Les deux conseillères départementales parlent clairement d’un état d’épuisement chez les personnels soignants : "Ils sont à bout de souffle face à une demande des résidents, mais aussi de leurs familles, de plus en plus importante". Exténués, démoralisés ou démotivés, beaucoup se sont désengagés par le biais de l’absentéisme : "Il est très important. Et, facteur aggravant, il y a des postes qui ne peuvent pas être remplacés à cause de la désaffection pour les métiers de l’accompagnement. Tout ce contexte fait que nous avons trouvé des Ehpad un peu sous tension. En revanche, les personnels en poste nous ont semblé très mobilisés, très à l’écoute des résidents et motivés pour faire le maximum de ce qu’ils peuvent faire".
Des personnels qui, à propos des soins, ont alerté les enquêteurs sur un point qu’ils jugent essentiel : "Face à la diversité des résidents et de leurs pathologies, ils accentuent leurs demandes sur la formation. Notamment en ce qui concerne la psychiatrie puisque 35 % des personnes accueillies en Ehpad relèvent de ce domaine. Les agents expriment également des demandes en formation sur l’accompagnement à la fin de vie". Les familles réclament d’ailleurs, elles aussi, "une meilleure formation" des personnels : "Car elles se rendent compte que les agents ne connaissent pas forcément tout et qu’ils ne sont pas très à l’aise ou en retrait sur des questions liées à la fin de vie. Cela peut créer des fossés dans la communication".
Pénuries de main-d'œuvreQuel reproche revient le plus souvent de la part des familles?? "Elles ont l’impression qu’elles peuvent émettre des souhaits ou des remarques, mais qu’il y a un temps de latence ou un flou sur les réponses apportées."
Une désaffection pour les métiers de l’accompagnement??
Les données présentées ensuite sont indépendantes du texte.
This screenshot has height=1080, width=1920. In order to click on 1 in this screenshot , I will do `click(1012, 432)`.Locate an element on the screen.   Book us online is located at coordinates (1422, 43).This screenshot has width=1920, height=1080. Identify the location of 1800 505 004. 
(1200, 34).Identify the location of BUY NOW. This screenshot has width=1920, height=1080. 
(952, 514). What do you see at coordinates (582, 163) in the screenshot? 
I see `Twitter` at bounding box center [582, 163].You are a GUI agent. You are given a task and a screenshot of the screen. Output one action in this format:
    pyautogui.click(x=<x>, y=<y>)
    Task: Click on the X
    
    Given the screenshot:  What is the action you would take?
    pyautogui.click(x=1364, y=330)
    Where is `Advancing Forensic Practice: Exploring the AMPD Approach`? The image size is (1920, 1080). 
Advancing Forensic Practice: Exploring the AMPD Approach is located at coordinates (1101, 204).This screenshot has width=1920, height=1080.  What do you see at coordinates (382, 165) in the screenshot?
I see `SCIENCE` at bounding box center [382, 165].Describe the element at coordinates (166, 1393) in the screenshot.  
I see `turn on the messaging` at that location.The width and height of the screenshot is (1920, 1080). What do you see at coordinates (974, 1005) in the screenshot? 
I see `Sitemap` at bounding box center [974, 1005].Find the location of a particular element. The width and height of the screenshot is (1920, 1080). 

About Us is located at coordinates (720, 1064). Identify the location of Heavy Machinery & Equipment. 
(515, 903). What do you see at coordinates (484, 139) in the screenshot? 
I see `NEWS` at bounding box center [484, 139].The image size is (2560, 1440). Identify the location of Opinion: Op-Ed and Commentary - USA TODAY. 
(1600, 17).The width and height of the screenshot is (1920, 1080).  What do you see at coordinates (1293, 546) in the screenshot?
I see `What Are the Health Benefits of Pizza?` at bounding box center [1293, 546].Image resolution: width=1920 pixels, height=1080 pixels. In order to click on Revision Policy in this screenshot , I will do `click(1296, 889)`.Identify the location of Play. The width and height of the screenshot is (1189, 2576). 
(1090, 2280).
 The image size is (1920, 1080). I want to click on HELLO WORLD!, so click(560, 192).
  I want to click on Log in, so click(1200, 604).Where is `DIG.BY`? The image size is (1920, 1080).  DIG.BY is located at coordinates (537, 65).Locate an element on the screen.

C’est un constat national qui impacte aussi l’Allier. Les métiers de l’accompagnement n’attirent plus et les Ehpad, notamment dans le département, font partie des structures qui peinent à recruter malgré les revalorisations salariales issues du Ségur de la santé : "Sur les salaires, on est en train de rattraper en France un retard qui s’était installé depuis un certain nombre d’années, commente Marie-Françoise Lacarin. Ceci étant, les conditions de travail et l’organisation sont aussi des éléments qui ont été un peu oubliés et sur lesquels il faudrait réfléchir". Evelyne Voitellier, elle, renvoie également cette pénurie de main-d’œuvre à un problème de mentalité dans notre société : "Il n’y a pas qu’un problème d’organisation. On est face à un problème de vocation. On a l’impression que la vocation de s’occuper de l’humain a un peu disparu. Mais, c’est vrai, quand cette vocation existe, les personnels n’ont malheureusement pas les moyens et le temps de l’exprimer, car ils sont pris dans une aspiration de rendement ".
La mission a-t-elle constaté des cas de maltraitance??
Affirmation catégorique des deux conseillères départementales : "Non, pas du tout?!" Evelyne Voitellier complète la réponse : "De plus, nous avons bien observé que toute la filière des déclarations graves était en place au niveau du Département et de l’Agence régionale de santé. Ce qui veut dire que si une famille se rend compte ou a un pressentiment par rapport à une maltraitance, il y a les cellules pour l’écouter et lui répondre".
Mais Evelyne Voitellier et Marie-Françoise Lacarin en conviennent : pas mal de familles, sans aller jusqu’à parler de maltraitance, considèrent que des prises en charge ne se déroulent pas aussi bien qu’elles devraient se dérouler. Une réalité dans l’Allier qui recoupe le même constat établi partout ailleurs en France.